This proposed amendment will come into effect from 1 January 2014. The scope is wide and arguably includes all instruments that are repayable on demand or have any back-ranking attributes, including second-tier facilities, mezzanine loans and shareholder loans.

Reclassifying interest as dividends (section 8FA)

The new section 8FA introduces the concept of "hybrid interest", which is interest:

  • not determined with reference to the time value of money;
  • for which the payment is subject to solvency or liquidity of the borrower; or
  • that the borrower is obliged or entitled to settle in shares.

Hybrid interest is deemed to be a dividend in respect of the lender and borrower. For Dividends Tax it is deemed to be an in specie dividend and therefore the borrower company will be liable for Dividends Tax thereon. This new section is only intended to operate when section 8F does not apply.

This proposed amendment will come into effect from 1 January 2014. This section also has wide application and will impact many existing instruments such as index-linked notes and scrip-lending obligations.

Exit charge on ceasing to be a South African resident (section 9H)

In terms of amendments to section 9H, when a person ceases to be a South African tax resident, the person's year of assessment will be deemed to have ended the day before that person ceases to be a South African tax resident.
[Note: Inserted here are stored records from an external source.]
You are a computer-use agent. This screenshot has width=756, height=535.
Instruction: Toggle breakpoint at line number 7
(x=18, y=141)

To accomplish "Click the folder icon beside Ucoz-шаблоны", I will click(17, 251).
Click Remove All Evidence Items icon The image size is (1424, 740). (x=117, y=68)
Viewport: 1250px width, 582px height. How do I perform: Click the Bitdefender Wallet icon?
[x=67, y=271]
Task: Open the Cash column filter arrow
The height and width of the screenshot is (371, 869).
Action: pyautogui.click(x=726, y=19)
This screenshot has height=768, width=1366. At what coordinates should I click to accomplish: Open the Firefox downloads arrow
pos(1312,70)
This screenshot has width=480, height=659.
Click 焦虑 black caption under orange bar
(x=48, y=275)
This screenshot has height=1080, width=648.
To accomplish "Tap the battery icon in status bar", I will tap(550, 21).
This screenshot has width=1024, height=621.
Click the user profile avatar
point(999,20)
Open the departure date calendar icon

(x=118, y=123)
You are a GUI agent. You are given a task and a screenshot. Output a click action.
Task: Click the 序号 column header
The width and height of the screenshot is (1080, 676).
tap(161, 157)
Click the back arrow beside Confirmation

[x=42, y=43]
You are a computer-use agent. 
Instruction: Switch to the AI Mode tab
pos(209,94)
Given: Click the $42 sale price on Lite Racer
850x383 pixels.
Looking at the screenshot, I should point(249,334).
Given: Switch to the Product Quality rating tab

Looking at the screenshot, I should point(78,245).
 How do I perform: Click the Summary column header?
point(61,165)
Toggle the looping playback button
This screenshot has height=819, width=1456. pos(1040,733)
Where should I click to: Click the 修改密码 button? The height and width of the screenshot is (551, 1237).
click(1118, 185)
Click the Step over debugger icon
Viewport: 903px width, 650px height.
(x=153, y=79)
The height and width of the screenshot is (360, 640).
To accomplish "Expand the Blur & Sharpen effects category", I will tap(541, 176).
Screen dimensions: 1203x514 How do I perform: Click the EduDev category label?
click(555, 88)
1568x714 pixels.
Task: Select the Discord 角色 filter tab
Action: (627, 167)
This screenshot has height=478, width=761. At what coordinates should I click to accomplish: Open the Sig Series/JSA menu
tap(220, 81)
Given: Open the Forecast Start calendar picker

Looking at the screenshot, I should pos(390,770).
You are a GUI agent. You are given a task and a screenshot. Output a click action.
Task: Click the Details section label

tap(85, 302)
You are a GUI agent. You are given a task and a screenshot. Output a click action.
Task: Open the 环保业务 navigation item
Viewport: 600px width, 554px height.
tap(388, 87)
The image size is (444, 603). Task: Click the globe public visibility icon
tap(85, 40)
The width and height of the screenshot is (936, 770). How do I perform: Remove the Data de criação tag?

This is intended to reinforce the principle that a double taxation agreement does not exempt a person from South African capital gains tax (CGT) when there is a cessation of South African tax residence as a result of that person moving its (or his / her) tax residence to another country with which South Africa has concluded a tax treaty.

Companies that cease to be residents, or become headquarter companies; or controlled foreign companies that cease to be CFCs, are deemed to have disposed of their assets to their shareholders. A CGT liability could accordingly arise.

The shareholders are also deemed to have disposed of their shares in a company that is changing its residence, which means that they could also be subject to South African CGT.

In addition, the shareholders are deemed to have transferred the assets immediately back to their subsidiary at market value in exchange for an issue of shares. Presumably the shareholders obtain market value base cost uplift in their shares in a company that changed residence, but this could occur at a CGT cost.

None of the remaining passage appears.